Everything from the line containing "You are a GUI" down to the last line below should be set down exactly, and only that, without the pictures.

▶

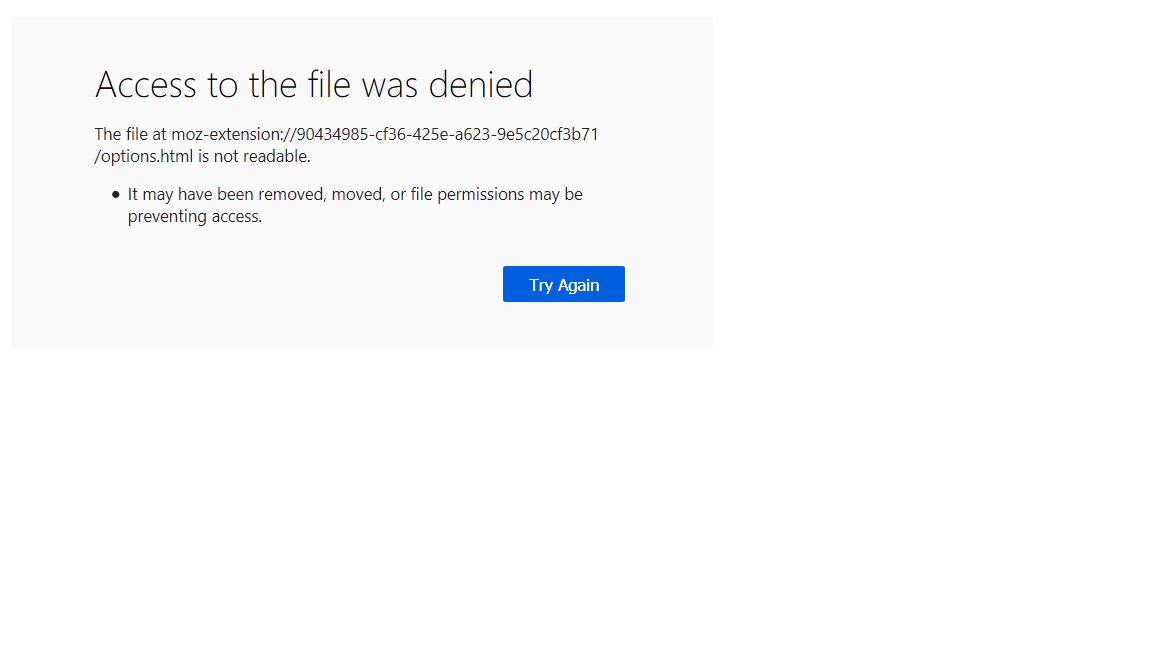The width and height of the screenshot is (1152, 648).
Task: Click the "preventing access." line
Action: (x=195, y=216)
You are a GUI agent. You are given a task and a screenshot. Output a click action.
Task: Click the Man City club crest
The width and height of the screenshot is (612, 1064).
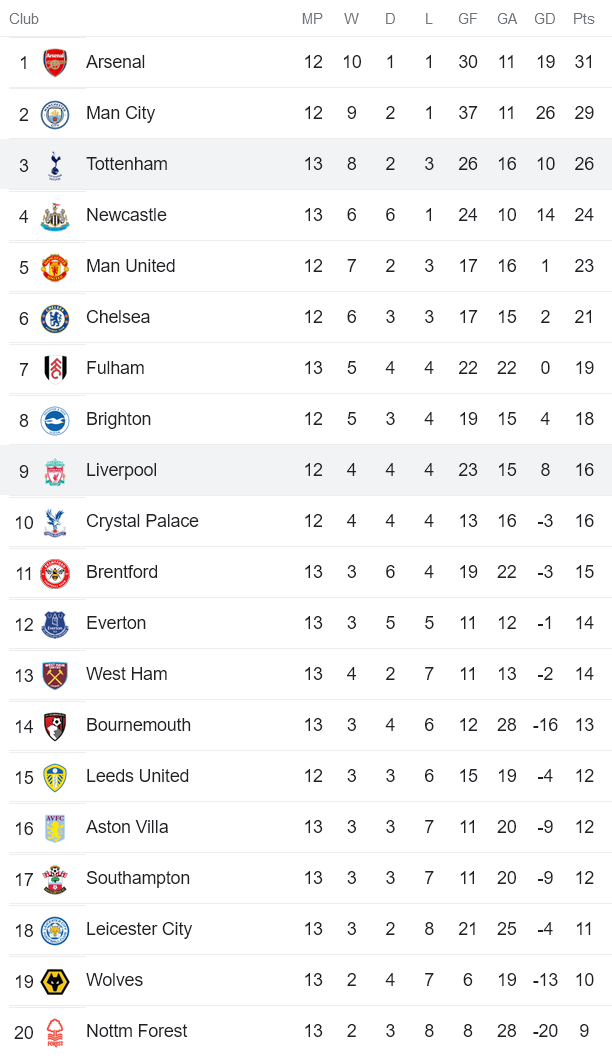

◀

__Your solution__
You are a GUI agent. You are given a task and a screenshot. Output a click action.
Task: Click the Man City club crest
The width and height of the screenshot is (612, 1064).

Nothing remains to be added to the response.